We’ve seen growing interest from across the industry. As our reach grows, we can help ensure the best outcomes for decisioning for lenders and open doors for consumers.

Q: What are the biggest challenges and opportunities when it comes to aligning industry innovation with regulatory expectations in credit reporting and lending?

A: First, open banking is an enabler for cash flow data. In order to make this all happen, consumers must have the right to securely access and share their financial information. An open banking framework that reaffirms this right is critical to the credit system of the future – one that is more data driven and accessible. 

We are extremely encouraged by policymakers’ embrace of cash flow data in lending. There is general recognition that this can drive tremendous benefits for consumers and businesses – from making home buying more accessible to buying a car and more. We were happy to see the introduction of bipartisan legislation recently by Congresswoman Young Kim and Janelle Bynum that would look more deeply at aspects of cash flow, expanding credit access.

The second is trust. If we want to build the credit system of the future, we need consumers to be able to trust in and use products where they know they are protected and in control of their data. Continuing to educate policymakers can help foster the trust that is integral to continued adoption and realizing these benefits for consumers and industry. We appreciate FTA’s leadership in paving the way for these important conversations. 

Q: What fintech innovation do you personally wish existed today to make your life easier? 
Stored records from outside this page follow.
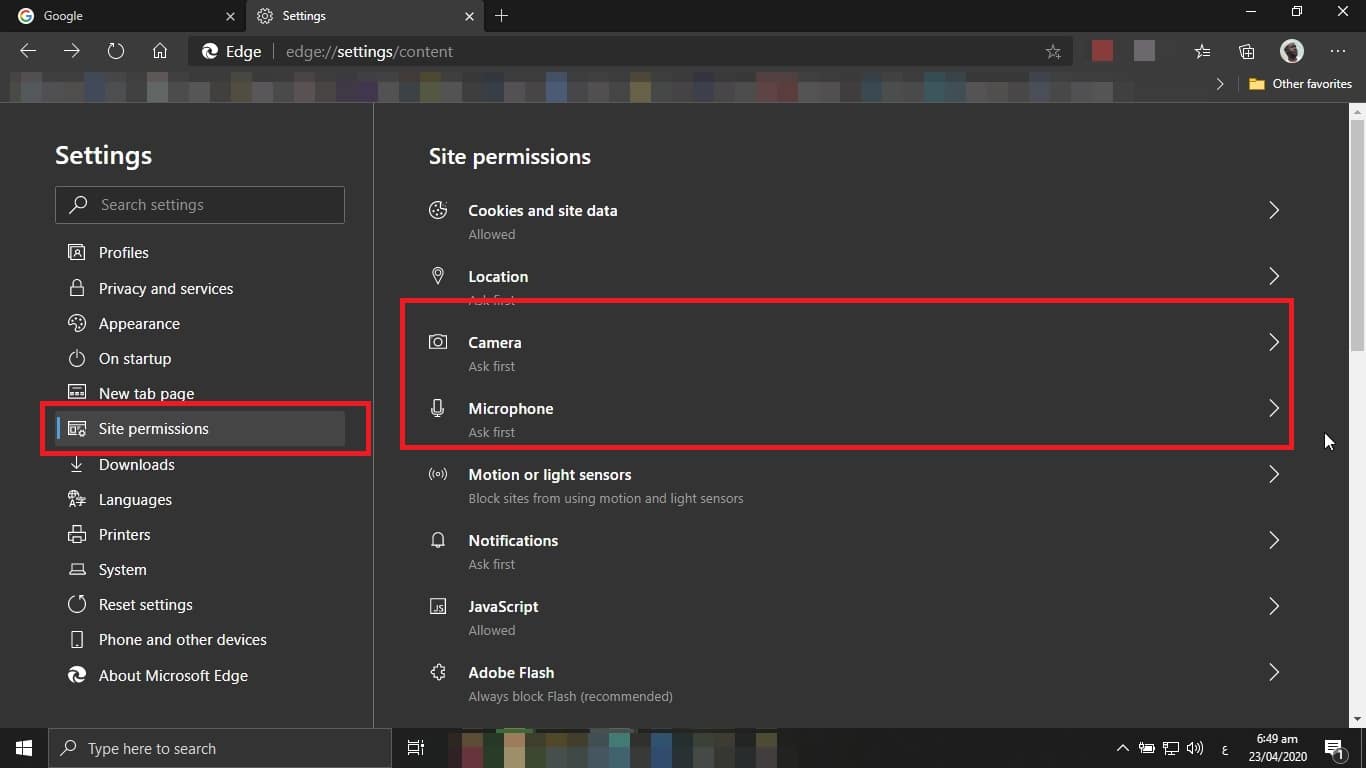Screen dimensions: 1366x768
Task: Open a new browser tab
Action: tap(502, 16)
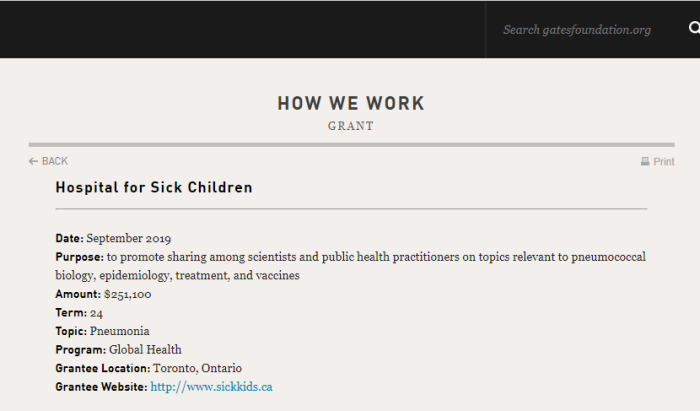Click the Toronto, Ontario location text
This screenshot has height=411, width=700.
(x=197, y=368)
A:  Applying for a mortgage is an incredibly cumbersome process, no matter how organized or diligent you are as a borrower. I could imagine more seamless lending applications where the verification process is digital, right up front. Some companies are beginning to do this, but I’d love to see further expansion so that automated income verification is the norm. We live in a time where 90% of homebuyers want more or fully digital mortgage processes. That’s because we all crave faster, easier experiences that will alleviate manual errors and strengthen fraud protection. Not to mention the headache for consumers.